• TEXTO:
Íamos à sessão domingueira do Cine Plaza, no Poço, em bando. Queríamos ver os nossos heróis a aplicar lições nos malfeitores – era a época em que eu torcia pela cavalaria; hoje torço pelos índios. Mas, além das disputas no futebol, o cinema era a programação imperdível do final de semana. Chegava ao velho Plaza com o dinheiro contado, a que eu fizera jus engraxando os sapatos de toda a família, ou encerando a casa (quando a cera não era líquida nem os pisos brilhavam apenas pelo esfregar de um pano molhado. Era dureza!). A grana dava até para comprar o sorvete e ainda ver o “trêlo” – trailler veio bem depois – da atração da semana seguinte.

Inesquecíveis, depois, foram as sessões do Cine São Francisco, em Penedo, reduto preferido das minhas férias. “Você guarda a cadeira para mim?” Se a resposta da garota fosse “sim”, logo me vinha um friozinho na espinha e a certeza de que um novo e juvenil amor estava para nascer, infinito enquanto durasse.

O primeiro filme, porém, do qual lembro ter assistido e saído do cinema sinceramente comovido foi A Abdicação de uma Rainha, com Liv Ullmann – que vi no finado São Luiz -, que me emociona até hoje nos filmes de Bergman, entre outros. Talvez estivesse descobrindo ali a arte que me toma o coração na mesma proporção da inseparável música e dos “livros, livros à mancheia”.

Com o olhar no retrovisor, penso ter sido Fellini, em seu magnífico Amarcord, que me fez descobrir de verdade Charles Chaplin, insubstituível no meu céu particular. Acho que foi com o genial artista inglês que os grandes nomes do melhor cinema italiano – nada mais clapliniano do que Giulietta Masina em Noites de Cabíria ou em A estrada da vida – aprenderam a pintar obras-primas na telona. Sim, ensinou o mestre, é possível fazer rir, chorar e pensar, numa mesma história.

Entre os diretores contemporâneos, talvez aquele a quem mais admiro – apesar da pequena cinematografia – seja o canadense Denys Arcand. Não é pouco o que ele consegue fazer em duas horas de película. Por exemplo, em A Era das Trevas – cujo título foi traduzido para o português, com muito mau gosto, como A idade da Inocência -, ele faz o mundo parar para nos dizer: “Olha só no que nos tornamos” (é dele, também, As Invasões Bárbaras). Apenas Saramago e sua literatura franca e original têm tal poder – e no universo da palavra escrita.

• MATERIAL FORNECIDO:
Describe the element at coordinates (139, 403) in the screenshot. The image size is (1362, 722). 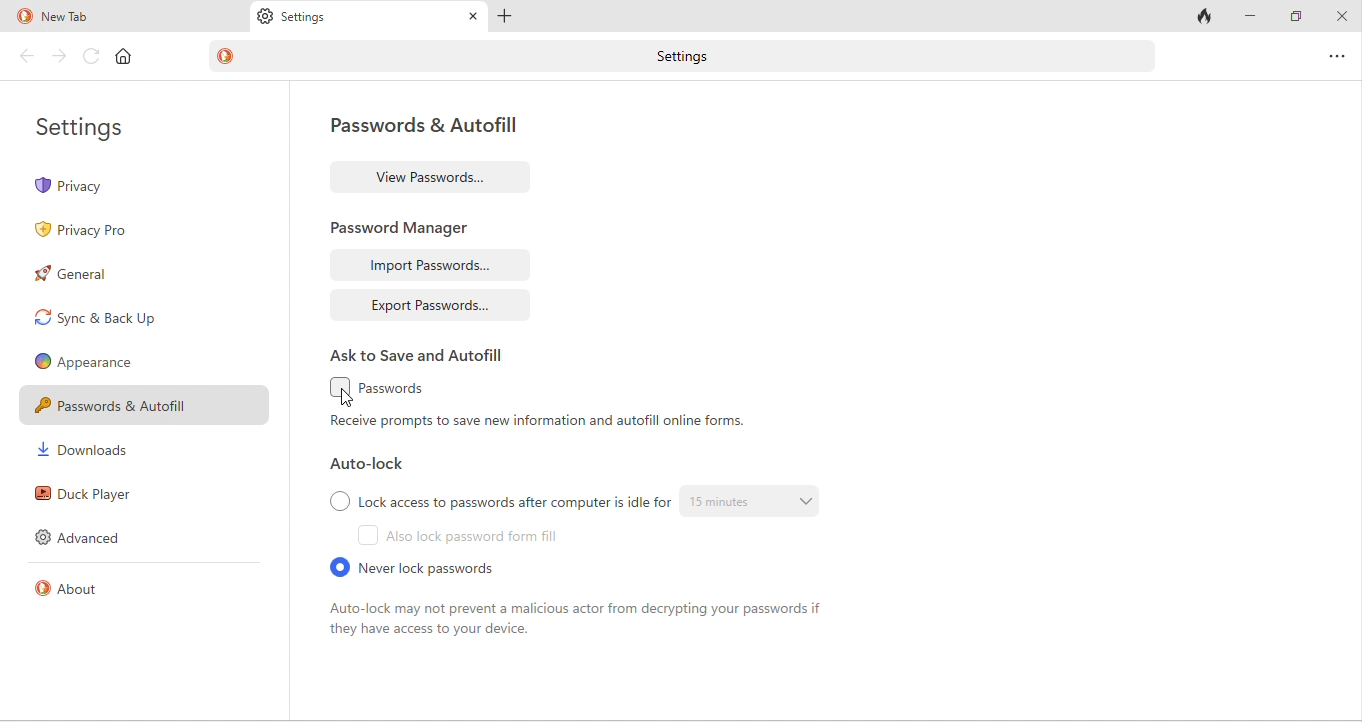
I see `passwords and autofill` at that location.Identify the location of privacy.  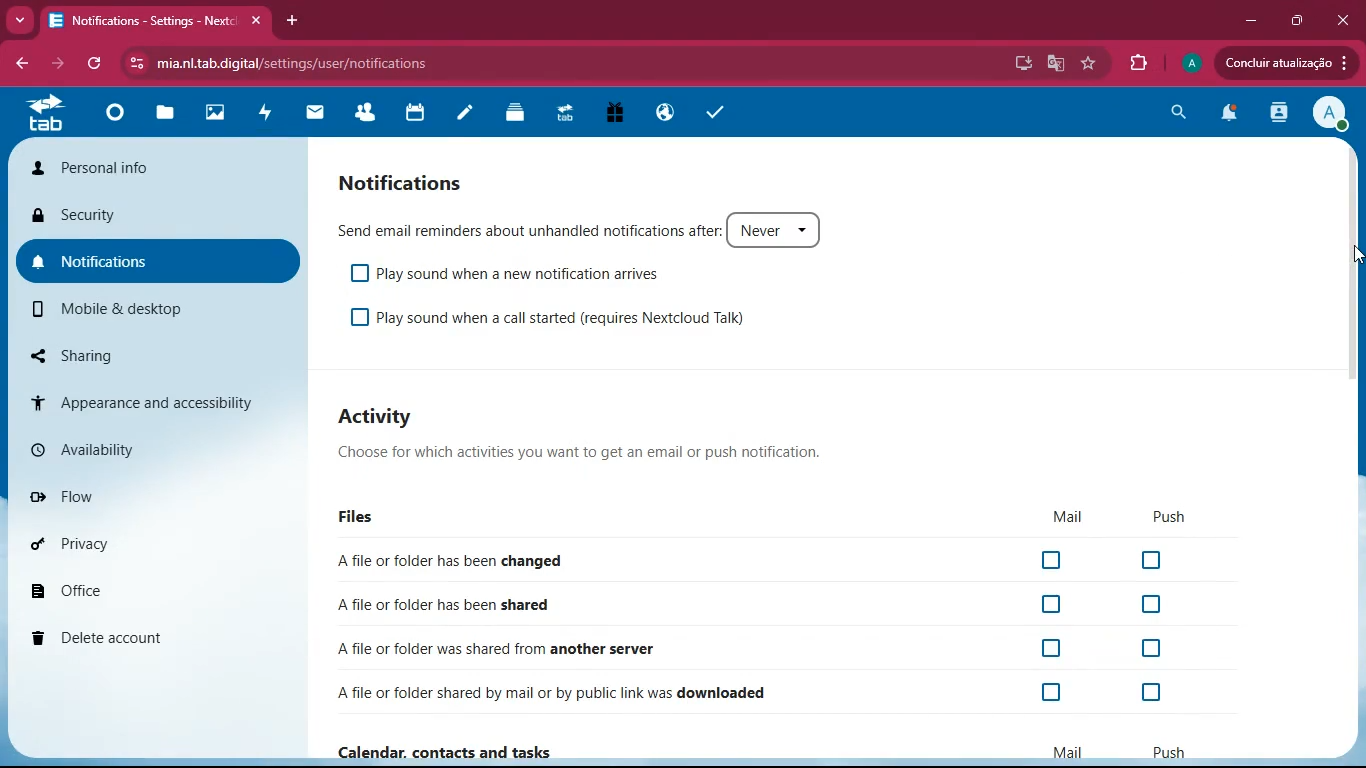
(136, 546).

• COMPLETE O SEGUINTE:
(A) Reescreva tudo desde "Com o olhar" até "numa mesma história." no texto sobre cinema, trocando "telona" por "tela grande".
(B) Por favor, prossiga com o texto sobre as lembranças de cinema a partir de onde ele termina.

• RESPOSTAS ESCRITAS:
(A)
Com o olhar no retrovisor, penso ter sido Fellini, em seu magnífico Amarcord, que me fez descobrir de verdade Charles Chaplin, insubstituível no meu céu particular. Acho que foi com o genial artista inglês que os grandes nomes do melhor cinema italiano – nada mais clapliniano do que Giulietta Masina em Noites de Cabíria ou em A estrada da vida – aprenderam a pintar obras-primas na tela grande. Sim, ensinou o mestre, é possível fazer rir, chorar e pensar, numa mesma história.

(B)
Injusto e inadmissível seria esquecer o que os argentinos, Juan José Campanella à frente, têm feito pelo bem da sétima arte (o Brasil “optou” pelas novelas) – e continuam fazendo.

É, talvez, um exercício temerário e impreciso selecionar algumas das cenas que mais me tocaram nas salas de cinema ou no aconchego de minha casa – o que a tecnologia, ajudando a minha preguiça, agora me proporciona. Mas até arrisco alguns palpites:

– os dez segundos de atordoante perplexidade da personagem de Meryl Streep, em magistral atuação, em A escolha de Sofia;

– a cena final, absurdamente romântica, de A Igualdade é Branca, de Kieslowski;

– A solidão saudosa – de si mesmo – do personagem central de Cinema Paradiso, de Giuseppe Tornatore,  revendo a sua vida passar na tela em pequenos fragmentos guardados por “Alfredo”;

– A saciedade da “vingança” no cárcere privado do criminoso de O segredo dos seus olhos;

– Chaplin… Bem, essa seleta já começa a ficar difícil demais. A ele, Chaplin, a minha reverência e gratidão por ter existido – e que bom eu ter vivido o suficiente para entendê-lo e amá-lo.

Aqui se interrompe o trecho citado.